Li X C, Almawi W, Jevnikar A, Tucker J, Zhong R, Grant D
Department of Surgery, University of Western Ontario, London, Canada.
Transplantation. 1995 Jul 15;60(1):82-9. doi: 10.1097/00007890-199507150-00016.
It has been more difficult to prevent intestinal allograft rejection than rejection of other solid organ transplants. Epithelial cells in the small intestine have the potential to actively participate in graft rejection because they constitutively express MHC class II antigens. The present study examined the ability of intestinal epithelial cells (IEC) to stimulate allogeneic T cells in vitro using one-way MLC. IEC from jejunum and ileum of ACI rats (RT1a) were used as the stimulator cells; purified T lymphocytes from Lewis rats (RT11) were used as the responder cells. Freshly isolated IEC were poor stimulators of naive allogeneic T lymphocytes. However, IEC induced a strong proliferation of primed allogeneic T lymphocytes, and this response could be blocked by anti-MHC class II mAb (OX-4). IEC stimulated a vigorous proliferation of naive T cells when co-cultured with (1) macrophages syngeneic with responder T lymphocytes, (2) supernatants of LPS-stimulated macrophages, or (3) a combination of IL-1 and IL-6. We conclude that MHC class II positive IEC require soluble costimulatory factors to fully activate naive allogeneic T cells. Immune stimulation by enterocytes may be one of the reasons why it is so difficult to prevent intestinal allograft rejection. Strategies that block interactions among IEC, macrophages, and lymphocytes may reduce the immunogenicity of small bowel transplants.

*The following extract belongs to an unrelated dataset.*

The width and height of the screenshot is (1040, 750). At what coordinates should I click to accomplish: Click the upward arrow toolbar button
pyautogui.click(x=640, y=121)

与其他实体器官移植的排斥反应相比,预防肠道同种异体移植排斥反应一直更加困难。小肠中的上皮细胞有可能积极参与移植物排斥反应,因为它们组成性地表达MHC II类抗原。本研究使用单向混合淋巴细胞培养法检测了肠上皮细胞(IEC)在体外刺激同种异体T细胞的能力。来自ACI大鼠(RT1a)空肠和回肠的IEC用作刺激细胞;来自Lewis大鼠(RT11)的纯化T淋巴细胞用作反应细胞。新鲜分离的IEC对幼稚同种异体T淋巴细胞的刺激作用较弱。然而,IEC可诱导致敏同种异体T淋巴细胞强烈增殖,且这种反应可被抗MHC II类单克隆抗体(OX-4)阻断。当与以下物质共培养时,IEC可刺激幼稚T细胞剧烈增殖:(1)与反应性T淋巴细胞同基因的巨噬细胞;(2)脂多糖刺激的巨噬细胞的上清液;或(3)白细胞介素-1和白细胞介素-6的组合。我们得出结论,MHC II类阳性的IEC需要可溶性共刺激因子才能完全激活幼稚同种异体T细胞。肠细胞的免疫刺激可能是预防肠道同种异体移植排斥反应如此困难的原因之一。阻断IEC、巨噬细胞和淋巴细胞之间相互作用的策略可能会降低小肠移植的免疫原性。